Dynamic assessment of ecoenvironmental quality in Yangtze River Delta integration demonstration area based on GEE and RSEI.

HE Tian-xing1, TIAN Ning1, ZHOU Rui1,2,3*, MA Qun1,3, ZHANG Jie1, GAO Jun1,3   

  1. (1School of Environmental and Geographical Sciences, Shanghai Normal University, Shanghai 200234, China; 2College of Urban and Environmental Sciences, Peking University, Beijing 100871, China; 3Yangtze River Delta Urban Wetland Ecosystem National Field Observation and Research Station, Shanghai 200234, China).

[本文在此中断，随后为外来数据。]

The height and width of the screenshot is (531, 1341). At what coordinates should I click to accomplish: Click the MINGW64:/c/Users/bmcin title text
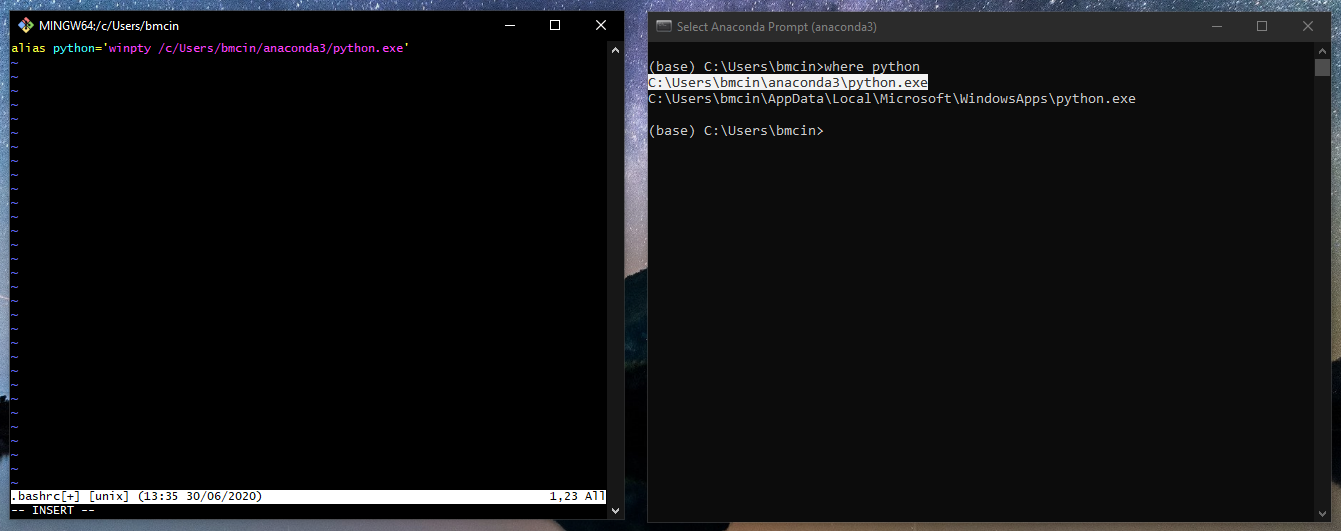click(x=109, y=26)
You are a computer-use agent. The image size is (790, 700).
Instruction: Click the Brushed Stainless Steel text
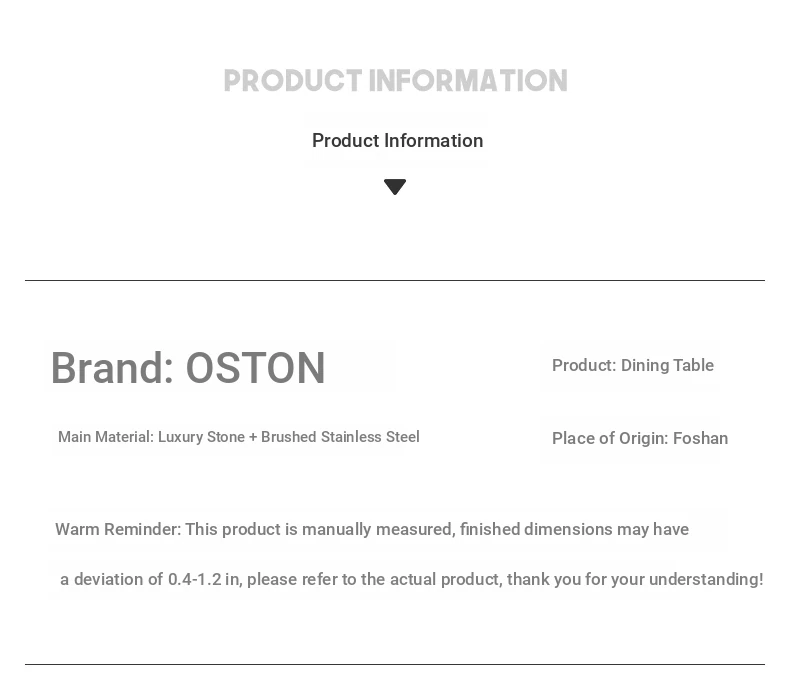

  • Online:2023-02-10 Published:2023-07-10

摘要: 生态环境质量变化的及时监测与定量评估,可为区域生态环境协同治理与管控政策制定提供决策支持。本研究基于Landsat5/TM和Landsat8/OLI影像,利用Google Earth Engine(GEE)平台和遥感生态指数(RSEI),综合考虑湿度、绿度、干度和热度等多种生态环境要素,对长三角一体化示范区2000—2020年生态环境质量变化进行了评估,并结合GDP和人口数据分析了社会经济因子对生态环境质量的影响。结果表明:绿度是对研究区生态环境质量贡献率最大的指标,且具有正面效应,而热度指标是引起生态环境质量退化的主要因素;研究区生态环境质量总体上处于中等水平,且呈现平稳上升趋势,其中,青浦区生态环境质量上升趋势明显,而吴江区和嘉善县的生态环境质量略有下降;2000—2020年,研究区生态环境质量提高区域面积占比(30.45%)略高于下降区域(28.35%),良好和优等级区域占比由27.34%增至29.79%,在不同时段,区县间和街镇间差异较为显著;人口增长对生态环境质量具有明显的负面影响,而经济发展并未以牺牲生态环境为代价,二者之间表现为脱钩关系。


关键词: 生态环境质量, 遥感生态指数, Google Earth Engine, 长三角一体化示范区

Abstract: The rapid monitoring and quantitative evaluation of eco-environmental quality change can provide decision support for regional ecological environment collaborative governance and management policy formulation. Based on Landsat5/TM and Landsat8/OLI images, using Google Earth Engine (GEE) platform and Remote Sensing Ecological Index (RSEI), comprehensively considering various eco-environmental factors such as humidity, greenness, dryness, and heat, we quantitatively evaluated the changes of eco-environmental quality in the Yangtze River Delta integration demonstration area from 2000 to 2020. We analyzed the effects of social and economic factors on eco-environmental quality by combining GDP and population data. The results showed that greenness contributed most and positively to the eco-environmental quality of the study area. Thermal index was the main factor resulting in the degradation of regional eco-environmental quality. The eco-environmental quality of the study area was generally at a medium level, which showed a steady upward trend during 2000-2020. Specifically, the eco-environmental quality of Qingpu District increased obviously, while that of Wujiang District and Jiashan County decreased slightly. From 2000 to 2020, the proportion of areas with improved eco-environmental quality (30.45%) was slightly higher than that of degraded area (28.35%), and the proportion of areas with good and excellent grades increased from 27.34% to 29.79%. There were significant differences in eco-environment quality among districts/counties and towns in different periods. Population growth had a significant negative impact on eco-environment quality. Economic development was not at the cost of eco-environment, and the relationship between economic development and eco-environment quality was decoupled.


Key words: eco-environmental quality, remote sensing based ecological index, Google Earth Engine, Yangtze River Delta integration demonstration area.